◆ **WRITTEN PROBLEM**:
Copy out the data below, swapping every "icon" for "symbol" and keeping everything else the same. Leave the pictures out of your answer.

____________

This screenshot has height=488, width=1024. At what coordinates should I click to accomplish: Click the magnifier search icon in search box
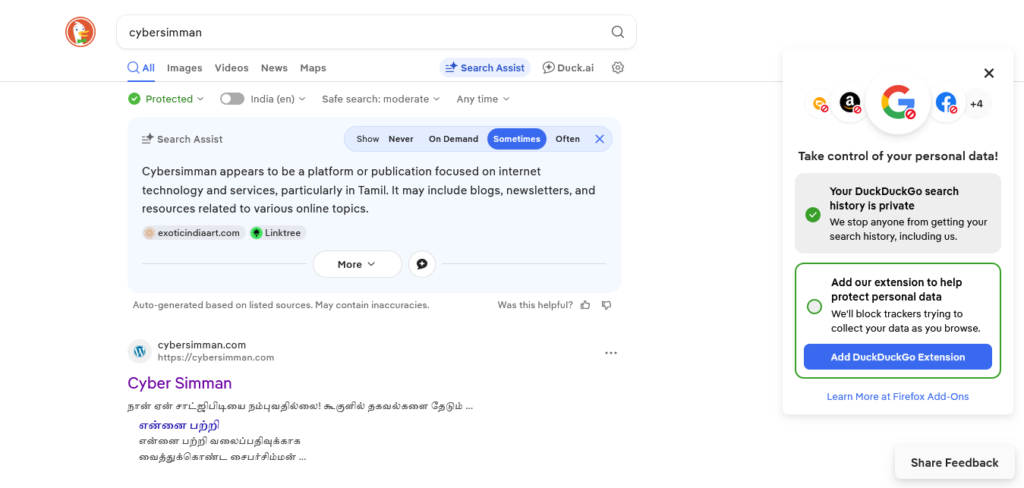pyautogui.click(x=617, y=32)
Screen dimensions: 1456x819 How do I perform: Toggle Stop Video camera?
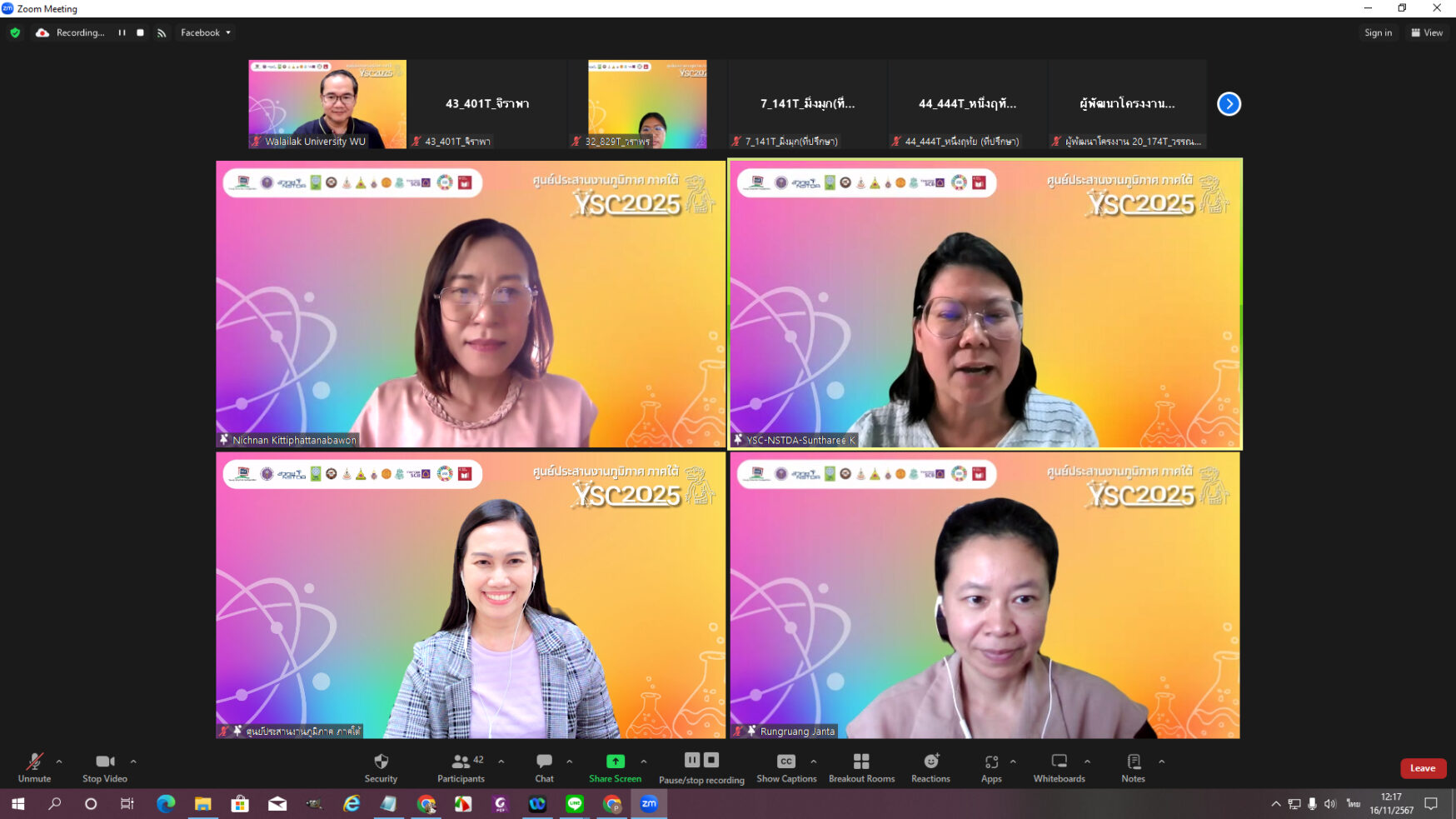(105, 762)
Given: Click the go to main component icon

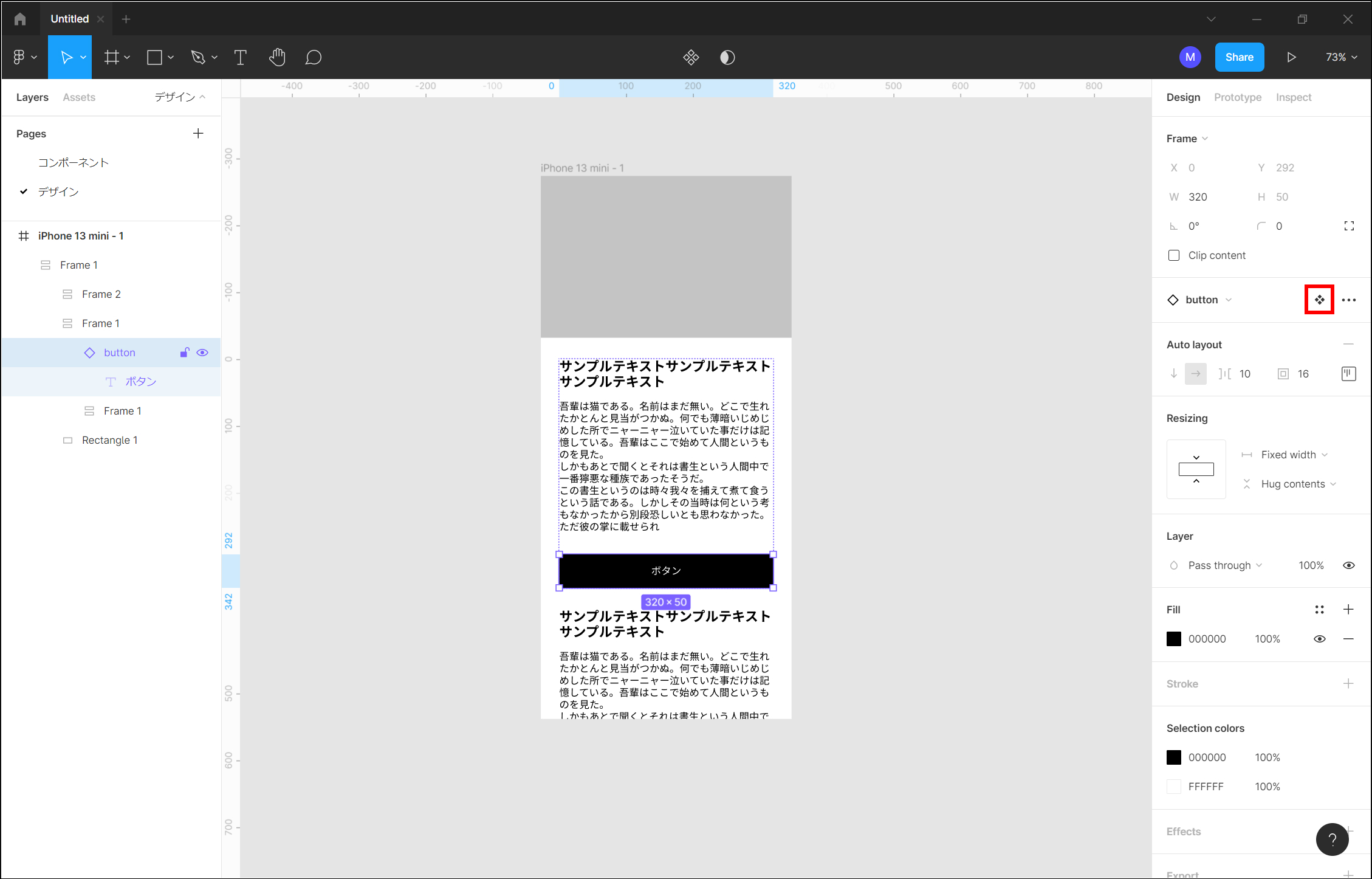Looking at the screenshot, I should point(1319,300).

____________

◆ **FULL SOLUTION**:
This screenshot has height=488, width=1024. At what coordinates should I click to accomplish: Click the magnifier search symbol in search box
pyautogui.click(x=617, y=32)
Screen dimensions: 1456x819 How do I perform: Toggle Stop Video camera?
(105, 762)
Given: Click the go to main component symbol

Looking at the screenshot, I should point(1319,300).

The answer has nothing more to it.